(SUPPLIED RECORDS begins)

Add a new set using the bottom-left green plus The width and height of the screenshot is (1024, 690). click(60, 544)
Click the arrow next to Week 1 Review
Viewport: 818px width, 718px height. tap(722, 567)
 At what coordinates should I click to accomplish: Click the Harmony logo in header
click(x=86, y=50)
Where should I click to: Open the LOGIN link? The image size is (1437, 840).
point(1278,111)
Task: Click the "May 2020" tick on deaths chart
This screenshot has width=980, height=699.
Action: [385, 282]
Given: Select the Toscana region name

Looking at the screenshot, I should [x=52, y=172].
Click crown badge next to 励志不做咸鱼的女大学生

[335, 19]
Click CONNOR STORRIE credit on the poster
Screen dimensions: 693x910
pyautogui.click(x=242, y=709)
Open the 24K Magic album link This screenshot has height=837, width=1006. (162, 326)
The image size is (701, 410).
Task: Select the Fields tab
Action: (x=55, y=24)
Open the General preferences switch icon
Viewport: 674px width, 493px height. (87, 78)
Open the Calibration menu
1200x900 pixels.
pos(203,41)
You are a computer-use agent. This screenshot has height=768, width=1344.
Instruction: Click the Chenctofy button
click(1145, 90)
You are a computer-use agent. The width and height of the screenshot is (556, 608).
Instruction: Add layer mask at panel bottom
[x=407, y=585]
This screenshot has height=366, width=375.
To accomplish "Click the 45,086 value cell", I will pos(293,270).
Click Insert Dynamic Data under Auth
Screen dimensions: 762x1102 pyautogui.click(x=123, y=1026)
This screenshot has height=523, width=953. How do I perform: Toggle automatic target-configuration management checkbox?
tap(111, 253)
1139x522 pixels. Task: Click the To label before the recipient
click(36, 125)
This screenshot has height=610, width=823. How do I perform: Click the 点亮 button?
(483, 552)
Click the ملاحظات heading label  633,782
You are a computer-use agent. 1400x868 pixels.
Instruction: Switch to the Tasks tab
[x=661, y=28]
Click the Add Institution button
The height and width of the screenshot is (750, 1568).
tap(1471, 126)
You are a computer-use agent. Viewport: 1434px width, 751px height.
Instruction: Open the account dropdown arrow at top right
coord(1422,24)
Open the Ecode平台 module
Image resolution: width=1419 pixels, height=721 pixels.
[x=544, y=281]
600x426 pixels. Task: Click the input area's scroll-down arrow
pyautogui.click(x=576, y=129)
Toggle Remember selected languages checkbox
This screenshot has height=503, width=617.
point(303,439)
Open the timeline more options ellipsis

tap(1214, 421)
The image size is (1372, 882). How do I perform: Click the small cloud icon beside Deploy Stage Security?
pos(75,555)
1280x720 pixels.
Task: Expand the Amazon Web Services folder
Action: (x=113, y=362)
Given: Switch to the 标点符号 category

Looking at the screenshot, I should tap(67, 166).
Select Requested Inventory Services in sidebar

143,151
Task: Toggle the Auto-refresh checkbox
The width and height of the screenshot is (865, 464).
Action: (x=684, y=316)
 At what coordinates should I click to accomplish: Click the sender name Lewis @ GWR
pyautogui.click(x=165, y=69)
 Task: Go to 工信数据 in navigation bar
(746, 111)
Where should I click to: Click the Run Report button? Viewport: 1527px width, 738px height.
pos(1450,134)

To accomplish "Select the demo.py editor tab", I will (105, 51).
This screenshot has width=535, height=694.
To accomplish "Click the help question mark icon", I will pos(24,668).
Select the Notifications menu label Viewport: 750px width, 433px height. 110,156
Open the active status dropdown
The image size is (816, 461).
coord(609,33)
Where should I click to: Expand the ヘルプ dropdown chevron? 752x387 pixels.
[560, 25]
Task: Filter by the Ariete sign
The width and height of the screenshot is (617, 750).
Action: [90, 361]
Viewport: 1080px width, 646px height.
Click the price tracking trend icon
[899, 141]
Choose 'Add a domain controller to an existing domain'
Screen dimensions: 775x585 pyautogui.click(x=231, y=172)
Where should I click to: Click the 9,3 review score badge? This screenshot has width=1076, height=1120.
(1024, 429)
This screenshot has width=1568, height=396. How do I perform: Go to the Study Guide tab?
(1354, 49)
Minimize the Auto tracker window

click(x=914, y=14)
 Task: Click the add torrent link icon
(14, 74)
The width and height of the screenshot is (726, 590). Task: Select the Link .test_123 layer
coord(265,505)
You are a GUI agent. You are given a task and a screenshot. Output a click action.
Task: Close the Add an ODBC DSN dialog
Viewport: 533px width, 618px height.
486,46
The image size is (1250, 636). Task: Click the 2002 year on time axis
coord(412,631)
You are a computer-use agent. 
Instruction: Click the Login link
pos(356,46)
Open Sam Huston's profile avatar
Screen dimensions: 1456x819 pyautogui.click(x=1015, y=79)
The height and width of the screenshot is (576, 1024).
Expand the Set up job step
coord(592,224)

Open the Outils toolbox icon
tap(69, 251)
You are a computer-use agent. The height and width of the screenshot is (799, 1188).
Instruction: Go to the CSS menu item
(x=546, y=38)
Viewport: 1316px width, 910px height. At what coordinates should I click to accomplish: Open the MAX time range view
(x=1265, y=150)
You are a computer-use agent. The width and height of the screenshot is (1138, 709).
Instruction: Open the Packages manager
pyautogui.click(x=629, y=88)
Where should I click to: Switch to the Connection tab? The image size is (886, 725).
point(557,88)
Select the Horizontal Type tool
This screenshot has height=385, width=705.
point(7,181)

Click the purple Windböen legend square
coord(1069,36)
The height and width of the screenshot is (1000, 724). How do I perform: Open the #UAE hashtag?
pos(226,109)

(SUPPLIED RECORDS ends)

### PROBLEM TO SOLVE
Everything in the listing above needs to be copied exactly.

### OUTPUT BELOW
Add a new set using the bottom-left green plus The width and height of the screenshot is (1024, 690). click(60, 544)
Click the arrow next to Week 1 Review
Viewport: 818px width, 718px height. tap(722, 567)
 At what coordinates should I click to accomplish: Click the Harmony logo in header
click(x=86, y=50)
Where should I click to: Open the LOGIN link? The image size is (1437, 840).
point(1278,111)
Task: Click the "May 2020" tick on deaths chart
This screenshot has width=980, height=699.
Action: [385, 282]
Given: Select the Toscana region name

Looking at the screenshot, I should [x=52, y=172].
Click crown badge next to 励志不做咸鱼的女大学生

[335, 19]
Click CONNOR STORRIE credit on the poster
Screen dimensions: 693x910
pyautogui.click(x=242, y=709)
Open the 24K Magic album link This screenshot has height=837, width=1006. (162, 326)
The image size is (701, 410).
Task: Select the Fields tab
Action: (x=55, y=24)
Open the General preferences switch icon
Viewport: 674px width, 493px height. (87, 78)
Open the Calibration menu
1200x900 pixels.
pos(203,41)
You are a computer-use agent. This screenshot has height=768, width=1344.
Instruction: Click the Chenctofy button
click(1145, 90)
You are a computer-use agent. The width and height of the screenshot is (556, 608).
Instruction: Add layer mask at panel bottom
[x=407, y=585]
This screenshot has height=366, width=375.
To accomplish "Click the 45,086 value cell", I will pos(293,270).
Click Insert Dynamic Data under Auth
Screen dimensions: 762x1102 pyautogui.click(x=123, y=1026)
This screenshot has height=523, width=953. How do I perform: Toggle automatic target-configuration management checkbox?
tap(111, 253)
1139x522 pixels. Task: Click the To label before the recipient
click(36, 125)
This screenshot has height=610, width=823. How do I perform: Click the 点亮 button?
(483, 552)
Click the ملاحظات heading label  633,782
You are a computer-use agent. 1400x868 pixels.
Instruction: Switch to the Tasks tab
[x=661, y=28]
Click the Add Institution button
The height and width of the screenshot is (750, 1568).
tap(1471, 126)
You are a computer-use agent. Viewport: 1434px width, 751px height.
Instruction: Open the account dropdown arrow at top right
coord(1422,24)
Open the Ecode平台 module
Image resolution: width=1419 pixels, height=721 pixels.
[x=544, y=281]
600x426 pixels. Task: Click the input area's scroll-down arrow
pyautogui.click(x=576, y=129)
Toggle Remember selected languages checkbox
This screenshot has height=503, width=617.
point(303,439)
Open the timeline more options ellipsis

tap(1214, 421)
The image size is (1372, 882). How do I perform: Click the small cloud icon beside Deploy Stage Security?
pos(75,555)
1280x720 pixels.
Task: Expand the Amazon Web Services folder
Action: (x=113, y=362)
Given: Switch to the 标点符号 category

Looking at the screenshot, I should tap(67, 166).
Select Requested Inventory Services in sidebar

143,151
Task: Toggle the Auto-refresh checkbox
The width and height of the screenshot is (865, 464).
Action: (x=684, y=316)
 At what coordinates should I click to accomplish: Click the sender name Lewis @ GWR
pyautogui.click(x=165, y=69)
 Task: Go to 工信数据 in navigation bar
(746, 111)
Where should I click to: Click the Run Report button? Viewport: 1527px width, 738px height.
pos(1450,134)

To accomplish "Select the demo.py editor tab", I will (105, 51).
This screenshot has width=535, height=694.
To accomplish "Click the help question mark icon", I will pos(24,668).
Select the Notifications menu label Viewport: 750px width, 433px height. 110,156
Open the active status dropdown
The image size is (816, 461).
coord(609,33)
Where should I click to: Expand the ヘルプ dropdown chevron? 752x387 pixels.
[560, 25]
Task: Filter by the Ariete sign
The width and height of the screenshot is (617, 750).
Action: [90, 361]
Viewport: 1080px width, 646px height.
Click the price tracking trend icon
[899, 141]
Choose 'Add a domain controller to an existing domain'
Screen dimensions: 775x585 pyautogui.click(x=231, y=172)
Where should I click to: Click the 9,3 review score badge? This screenshot has width=1076, height=1120.
(1024, 429)
This screenshot has width=1568, height=396. How do I perform: Go to the Study Guide tab?
(1354, 49)
Minimize the Auto tracker window

click(x=914, y=14)
 Task: Click the add torrent link icon
(14, 74)
The width and height of the screenshot is (726, 590). Task: Select the Link .test_123 layer
coord(265,505)
You are a GUI agent. You are given a task and a screenshot. Output a click action.
Task: Close the Add an ODBC DSN dialog
Viewport: 533px width, 618px height.
486,46
The image size is (1250, 636). Task: Click the 2002 year on time axis
coord(412,631)
You are a computer-use agent. 
Instruction: Click the Login link
pos(356,46)
Open Sam Huston's profile avatar
Screen dimensions: 1456x819 pyautogui.click(x=1015, y=79)
The height and width of the screenshot is (576, 1024).
Expand the Set up job step
coord(592,224)

Open the Outils toolbox icon
tap(69, 251)
You are a computer-use agent. The height and width of the screenshot is (799, 1188).
Instruction: Go to the CSS menu item
(x=546, y=38)
Viewport: 1316px width, 910px height. At what coordinates should I click to accomplish: Open the MAX time range view
(x=1265, y=150)
You are a computer-use agent. The width and height of the screenshot is (1138, 709).
Instruction: Open the Packages manager
pyautogui.click(x=629, y=88)
Where should I click to: Switch to the Connection tab? The image size is (886, 725).
point(557,88)
Select the Horizontal Type tool
This screenshot has height=385, width=705.
point(7,181)

Click the purple Windböen legend square
coord(1069,36)
The height and width of the screenshot is (1000, 724). How do I perform: Open the #UAE hashtag?
pos(226,109)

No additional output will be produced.